Oct. 29, 2012 NASA's Tropical Rainfall Measuring Mission, or TRMM satellite, can measure rainfall rates and cloud heights in tropical cyclones, and was used to create an image to look into Hurricane Sandy on Oct. 28, 2012. Owen Kelly of NASA's Goddard Space Flight Center in Greenbelt, Md. created this image of Hurricane Sandy using TRMM data.
At 2:20 p.m. EDT on Sunday, Oct. 28, Hurricane Sandy was a marginal category 1 hurricane and its eyewall is modest, as TRMM reveals, which gives forecasters and scientists hints about its possible future strength.
The eyewall appeared somewhat compact with its 40 km (24.8 miles) diameter. The eyewall contained only relatively light precipitation, and none of Sandy's eyewall storm cells managed to burst through, or even reach, the tropopause which has about a 10 km (6.2 miles) height at mid-latitudes. Evidence of the weak updrafts in the eyewall comes from the fact that the TRMM radar's reflectivity stayed under 40 dBZ, a commonly cited signal strength at which updrafts can be vigorous enough to form hail and to lift smaller ice particles up through the tropopause and into the stratosphere.
But placed in context, the TRMM-observed properties of Hurricane Sandy's eyewall are evidence of remarkable vigor. Most hurricanes only have well-formed and compact eyewalls at category 3 strength or higher. Sandy was not only barely a category 1 hurricane, but Sandy was also experiencing strong wind shear, Sandy was going over ocean typically too cold to form hurricanes, and Sandy had been limping along as a marginal hurricane for several days.

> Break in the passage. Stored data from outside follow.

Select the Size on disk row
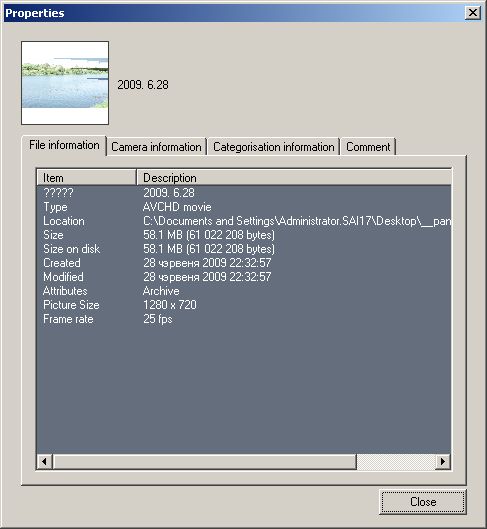 [x=244, y=249]
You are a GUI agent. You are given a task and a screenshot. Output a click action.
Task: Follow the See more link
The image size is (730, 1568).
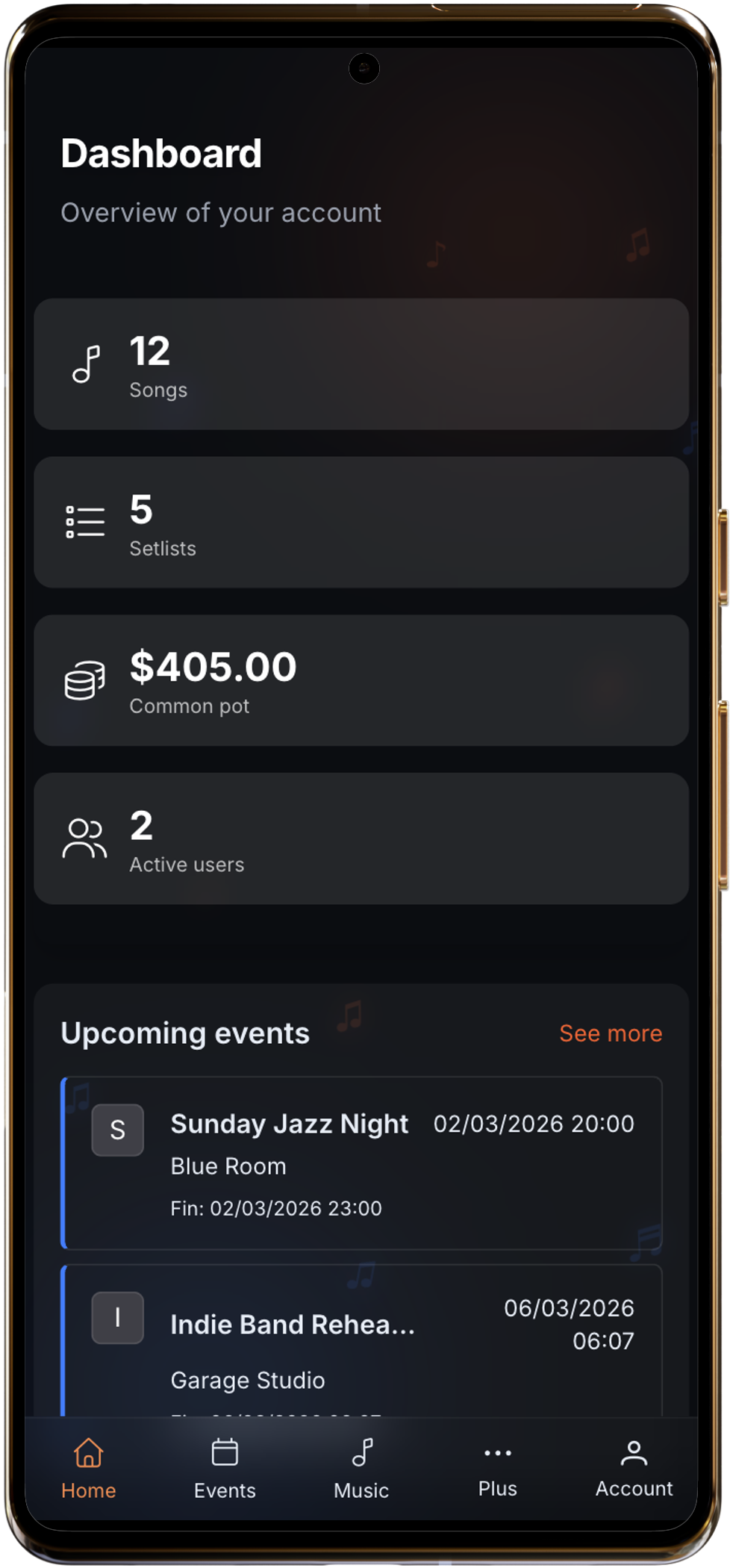tap(611, 1033)
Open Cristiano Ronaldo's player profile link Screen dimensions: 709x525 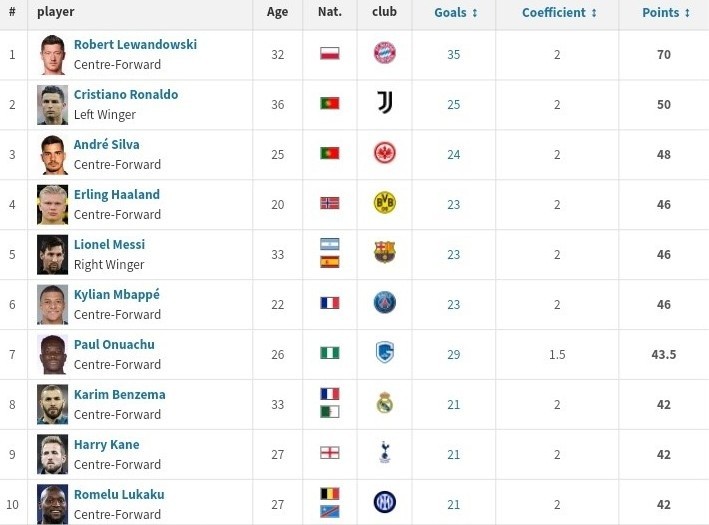126,95
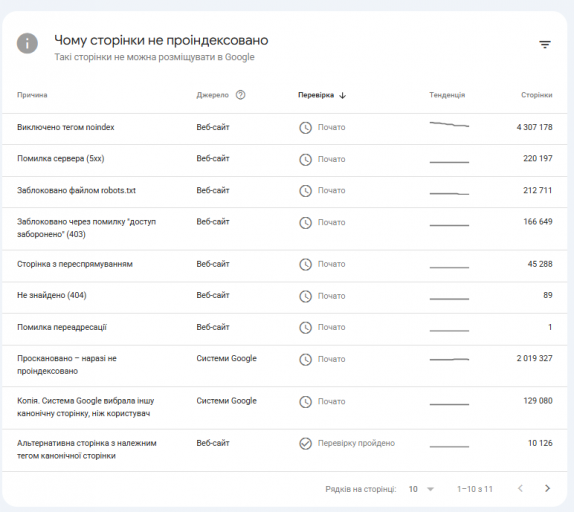Open the Помилка переадресації row
Screen dimensions: 574x512
[x=285, y=329]
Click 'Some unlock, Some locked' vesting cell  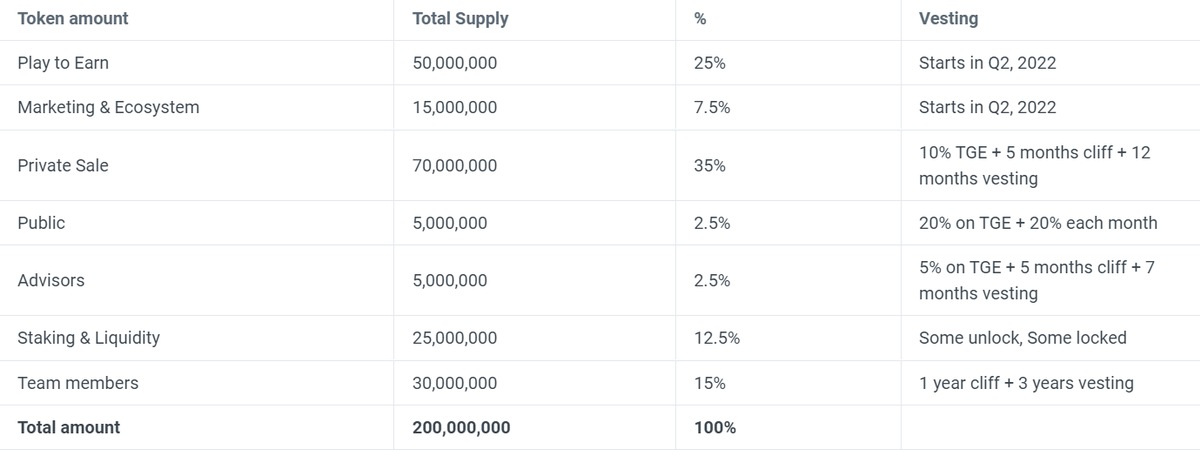(1022, 338)

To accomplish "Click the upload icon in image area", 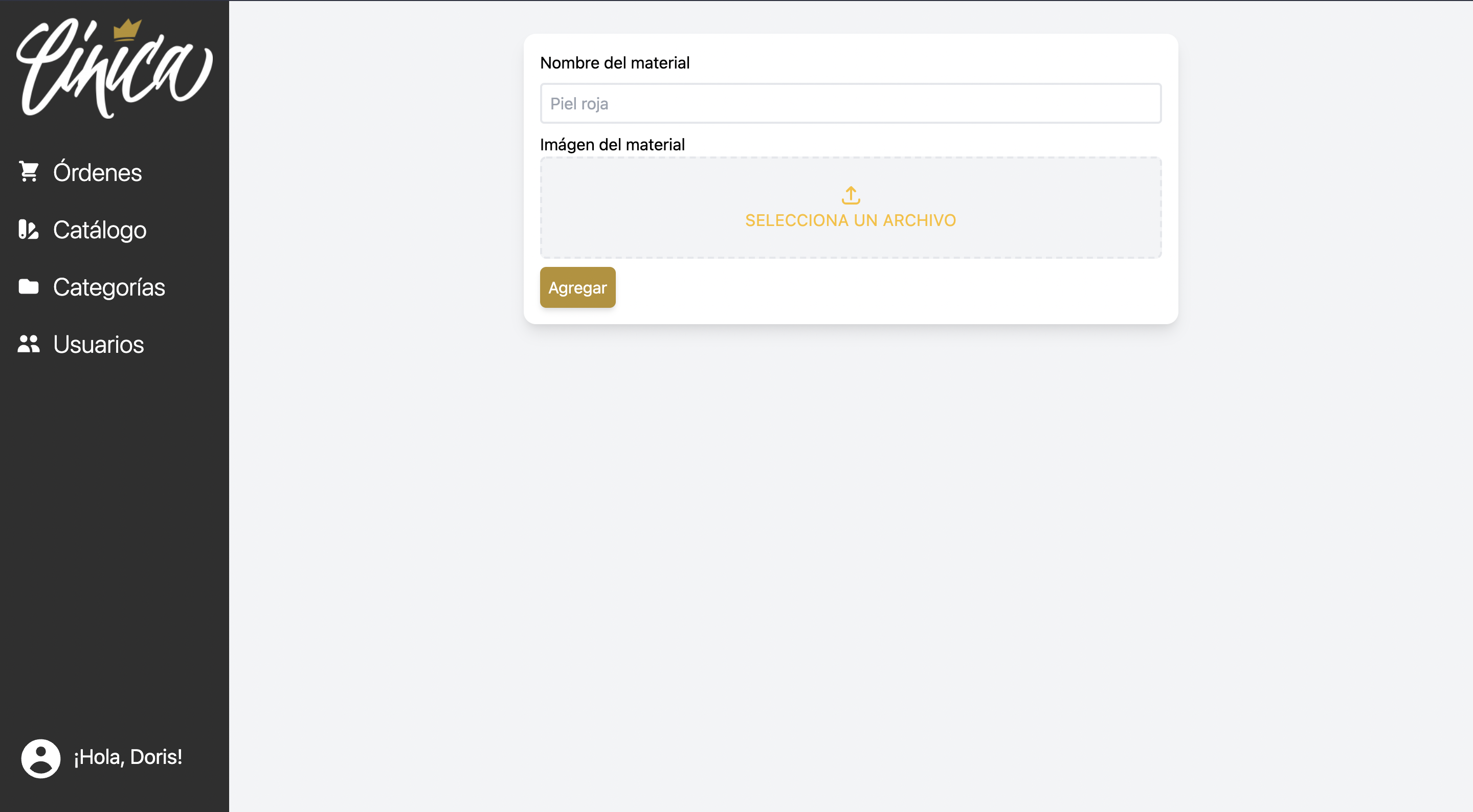I will tap(850, 195).
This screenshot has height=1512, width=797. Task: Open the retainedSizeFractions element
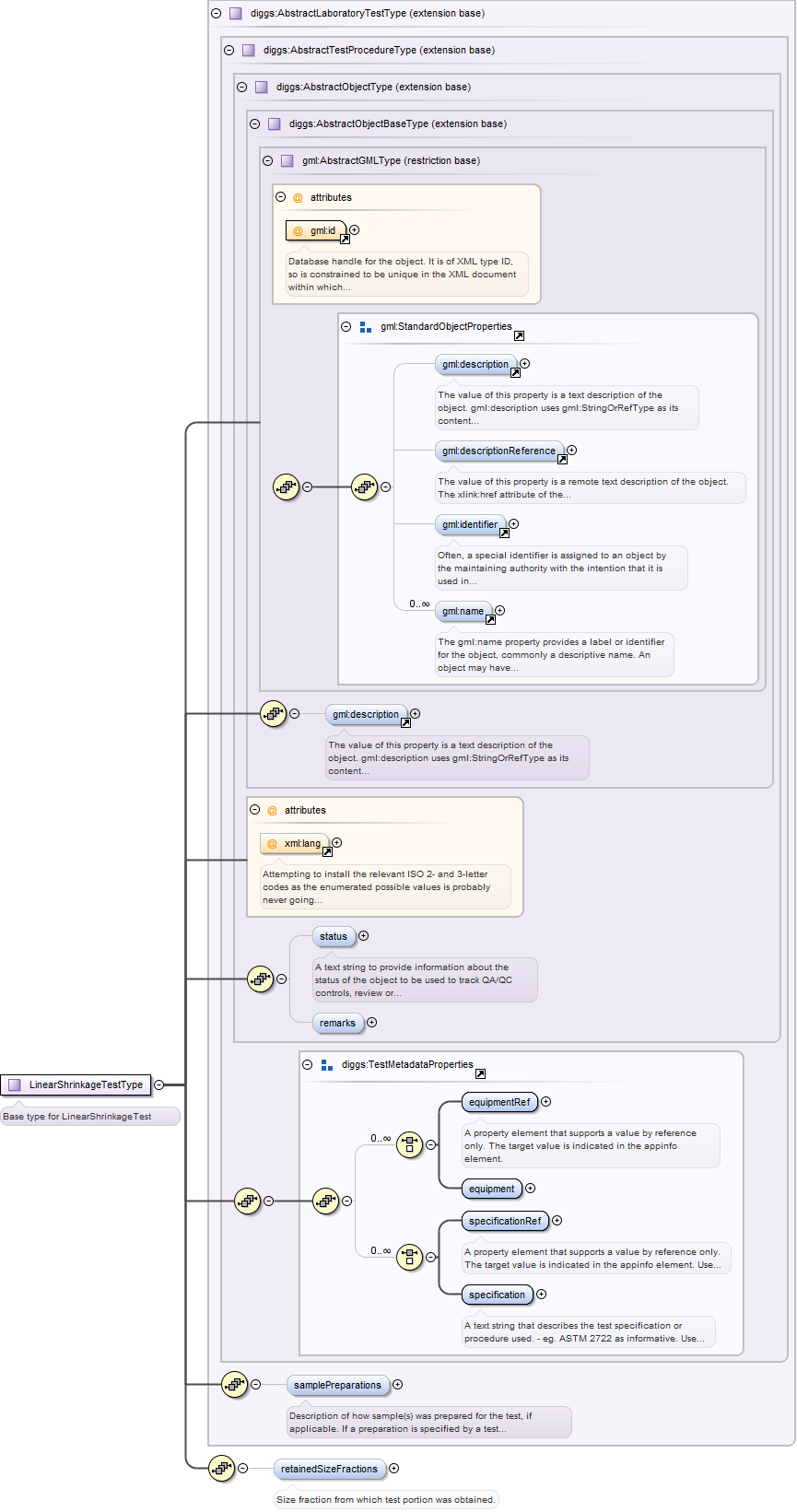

Kelley said, "With infrared satellite observations used in imagery one can speculate about what the sort of convective (rising air that form the thunderstorms that make up a tropical cyclone) storms are developing under the hurricane's cloud tops, but Sandy was sneaking up the East Coast too far out at sea for land-based radars to provide definitive observations of the rain regions inside of the hurricane's clouds." The radar on the TRMM satellite could provide this missing information during this overflight of Hurricane Sandy.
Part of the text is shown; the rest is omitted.